Roberto Malighetti (a cura di), Oltre lo sviluppo. Le prospettive dell’antropologia, Meltemi, Roma,
2005
.
“Il discorso sullo sviluppo costituitosi all'indomani del secondo conflitto mondiale nel momento in
cui il potere statunitense è subentrato al colonialismo britannico e francese e' rimasto il principale
strumento di legittimazione dell'interventismo "civilizzatore". In piena guerra fredda funzionò per
prevenire l’adesione al campo sovietico, privando nel contempo i popoli dell’opportunità di definire
le proprie forme di vita economica, politica e sociale. Successivamente si è coniugato con nuove
categorie, come quella di "globalizzazione" ed "emergenza", continuando a sostenere la struttura
delle relazioni di dominio fra i cosiddetti Primo e Terzo mondo, sempre ridotte a due modelli
asimmetrici semplici: tradizionali-moderni, sviluppati-sottosviluppati, Noi-Loro, Occidente-Terzo
mondo.
Lo sviluppo è stato così considerato come un’impresa etnocentrica, verticistica, tecnocratica,
ancorata ad una prospettiva evoluzionistica unilineare e alla categoria illuministica di progresso.
Identificato con la crescita economica intende teleologicamente il cambiamento come graduale e
necessaria trasformazione verso forme più perfette, celebrate nello sviluppo tecnico-scientifico ed
economico occidentale o meglio dei suoi gruppi egemonici e dominanti.
le dinamiche “evolutive” sarebbero innescate sulla base dell’ipotesi che il trasferimento di beni, la
fornitura di servizi e di assistenza tecnica, la costruzione di infrastrutture determinerebbero
automaticamente lo sviluppo, indipendentemente dalla considerazione del contesto globale e della
realtà culturale dell'area di progetto. ..”
“Negli ultimi 25 anni i meccanismi dell'aiuto internazionale hanno contribuito ad indebolire le
sovranità statali, a delegittimare i poteri pubblici e la nozione stessa di politiche pubbliche. Hanno
occupato progressivamente posizioni e ruoli lasciati vacanti dalle singole istituzioni governative,
grazie alla loro agilità nell’utilizzare canali di intervento e di informazione in contrapposizione ad
istituzioni lente, burocratiche e paralizzate da strategie di controllo obsolete. Sostituendosi ad esse
producono una gestione fortemente “privata” dell’umanitario.”
“Recentemente si e' imposta la categoria di "emergenza”…

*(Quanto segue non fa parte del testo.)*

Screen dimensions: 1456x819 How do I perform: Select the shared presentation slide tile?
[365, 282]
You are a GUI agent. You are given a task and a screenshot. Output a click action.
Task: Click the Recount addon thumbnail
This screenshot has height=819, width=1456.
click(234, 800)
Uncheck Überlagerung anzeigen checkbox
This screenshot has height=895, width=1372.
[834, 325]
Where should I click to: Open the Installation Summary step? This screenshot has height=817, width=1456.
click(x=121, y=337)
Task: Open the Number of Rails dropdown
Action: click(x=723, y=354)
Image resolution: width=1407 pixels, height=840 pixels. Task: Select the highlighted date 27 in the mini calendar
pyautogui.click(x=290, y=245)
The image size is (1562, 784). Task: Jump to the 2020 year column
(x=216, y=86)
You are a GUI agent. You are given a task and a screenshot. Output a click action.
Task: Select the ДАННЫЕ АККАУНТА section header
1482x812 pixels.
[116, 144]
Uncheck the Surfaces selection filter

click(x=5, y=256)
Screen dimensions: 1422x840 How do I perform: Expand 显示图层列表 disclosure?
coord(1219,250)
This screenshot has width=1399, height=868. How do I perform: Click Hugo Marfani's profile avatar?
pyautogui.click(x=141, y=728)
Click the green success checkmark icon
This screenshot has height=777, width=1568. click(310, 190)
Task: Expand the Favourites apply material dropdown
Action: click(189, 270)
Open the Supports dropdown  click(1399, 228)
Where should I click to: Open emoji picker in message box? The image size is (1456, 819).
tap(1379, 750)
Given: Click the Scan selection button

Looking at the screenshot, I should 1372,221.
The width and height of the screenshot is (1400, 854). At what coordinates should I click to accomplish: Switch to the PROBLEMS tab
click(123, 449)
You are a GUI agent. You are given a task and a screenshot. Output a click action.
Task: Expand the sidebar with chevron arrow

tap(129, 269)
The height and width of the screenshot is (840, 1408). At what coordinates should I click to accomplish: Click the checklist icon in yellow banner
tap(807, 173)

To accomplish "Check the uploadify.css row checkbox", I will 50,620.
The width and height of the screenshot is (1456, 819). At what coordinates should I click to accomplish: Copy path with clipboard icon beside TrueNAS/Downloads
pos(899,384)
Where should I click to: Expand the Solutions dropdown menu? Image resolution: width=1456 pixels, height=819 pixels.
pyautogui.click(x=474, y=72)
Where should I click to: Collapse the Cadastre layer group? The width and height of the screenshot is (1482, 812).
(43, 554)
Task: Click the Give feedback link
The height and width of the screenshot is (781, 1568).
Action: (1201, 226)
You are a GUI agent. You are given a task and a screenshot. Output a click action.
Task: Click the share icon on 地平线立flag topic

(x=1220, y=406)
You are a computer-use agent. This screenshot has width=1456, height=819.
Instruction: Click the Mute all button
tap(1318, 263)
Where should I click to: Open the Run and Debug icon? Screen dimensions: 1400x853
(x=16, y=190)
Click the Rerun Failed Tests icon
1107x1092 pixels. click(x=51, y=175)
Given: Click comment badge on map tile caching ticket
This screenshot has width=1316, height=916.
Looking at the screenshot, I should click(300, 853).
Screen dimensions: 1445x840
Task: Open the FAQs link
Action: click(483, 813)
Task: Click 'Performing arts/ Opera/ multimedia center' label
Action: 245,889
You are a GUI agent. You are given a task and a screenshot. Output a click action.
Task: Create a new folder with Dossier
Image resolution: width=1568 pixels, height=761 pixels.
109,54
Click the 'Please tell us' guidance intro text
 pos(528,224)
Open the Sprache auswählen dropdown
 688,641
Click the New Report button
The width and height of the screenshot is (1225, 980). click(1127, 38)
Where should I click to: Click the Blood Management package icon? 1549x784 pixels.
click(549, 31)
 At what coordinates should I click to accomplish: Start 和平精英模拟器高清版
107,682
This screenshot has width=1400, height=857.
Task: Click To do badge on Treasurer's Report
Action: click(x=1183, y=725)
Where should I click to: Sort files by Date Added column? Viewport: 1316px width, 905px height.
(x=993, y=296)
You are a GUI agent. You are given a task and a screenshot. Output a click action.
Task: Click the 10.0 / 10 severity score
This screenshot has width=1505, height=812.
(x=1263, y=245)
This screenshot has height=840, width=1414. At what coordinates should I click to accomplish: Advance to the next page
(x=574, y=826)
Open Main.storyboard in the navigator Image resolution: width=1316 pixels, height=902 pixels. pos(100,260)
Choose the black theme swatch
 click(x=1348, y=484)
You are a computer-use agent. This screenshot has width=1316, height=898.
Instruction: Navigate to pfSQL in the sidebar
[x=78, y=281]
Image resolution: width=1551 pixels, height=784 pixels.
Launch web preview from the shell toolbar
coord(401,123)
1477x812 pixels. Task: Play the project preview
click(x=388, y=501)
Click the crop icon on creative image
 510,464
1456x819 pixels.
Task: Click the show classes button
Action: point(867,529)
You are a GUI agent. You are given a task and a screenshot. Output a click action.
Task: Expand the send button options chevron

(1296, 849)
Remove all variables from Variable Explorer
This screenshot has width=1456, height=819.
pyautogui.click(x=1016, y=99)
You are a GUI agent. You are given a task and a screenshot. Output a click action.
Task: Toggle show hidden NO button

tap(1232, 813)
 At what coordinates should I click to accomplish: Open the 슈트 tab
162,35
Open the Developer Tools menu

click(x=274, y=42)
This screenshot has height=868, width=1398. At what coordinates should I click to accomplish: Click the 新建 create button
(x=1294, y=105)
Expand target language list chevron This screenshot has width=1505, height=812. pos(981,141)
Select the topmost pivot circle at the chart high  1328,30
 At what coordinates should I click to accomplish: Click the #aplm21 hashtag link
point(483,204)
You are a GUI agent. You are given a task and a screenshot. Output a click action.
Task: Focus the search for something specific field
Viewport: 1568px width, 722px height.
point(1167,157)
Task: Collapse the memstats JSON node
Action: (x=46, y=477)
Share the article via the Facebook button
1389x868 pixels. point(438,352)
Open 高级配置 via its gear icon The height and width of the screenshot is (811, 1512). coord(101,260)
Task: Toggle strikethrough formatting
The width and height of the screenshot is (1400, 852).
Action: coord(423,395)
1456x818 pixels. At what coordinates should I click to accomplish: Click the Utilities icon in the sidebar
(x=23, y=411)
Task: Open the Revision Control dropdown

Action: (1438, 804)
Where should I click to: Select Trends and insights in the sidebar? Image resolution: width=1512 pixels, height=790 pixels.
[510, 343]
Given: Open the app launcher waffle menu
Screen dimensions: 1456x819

Gli interventi di emergenza si caratterizzano per il fatto di entrare in azione dopo l'avvenimento che
li legittima…
L’intensa attività sotto la pressione dell'urgenza, si fissa come non negoziabile, escludendo ogni
forma di riflessione critica sulle cause dei problemi, come anche l'attenzione contestuale alle
particolarità, alle differenze socio-culturali e ai risultati a medio e lungo termine…
La fine dell'emergenza produce la sospensione dell'attenzione dei media, l'immediata interruzione
dell'intervento, il trasferimento della macchina organizzativa in altri scenari emergenti dello
scacchiere geo-politico…”
Bibliografia essenziale:
-Ugo Fabietti (a cura di), Alle origini dell’antropologia, Torino, Bollati Boringhieri, 1980
- Bastide, R., Antropologia applicata, Torino, Bollati Boringhieri, 1975
- Boltanski, L., Lo spettacolo del dolore. Morale umanitaria, media e politica, Milano, Raffaello
Cortina, 2000
- Latouche,S, L'occidentalizzazione del mondo, Torino, Bollati Boringhieri, 1992
- Malighetti, R., Antropologia applicata, Milano, Unicopli, 2001
- Rist, G, Lo sviluppo. Storia di una credenza occidentale, Torino, Bollati Boringhieri, 1997
Riferimenti ai testi in programma:
Ugo Fabietti, Storia dell’antropologia, capitoli 1, 2 e 3 e relative letture.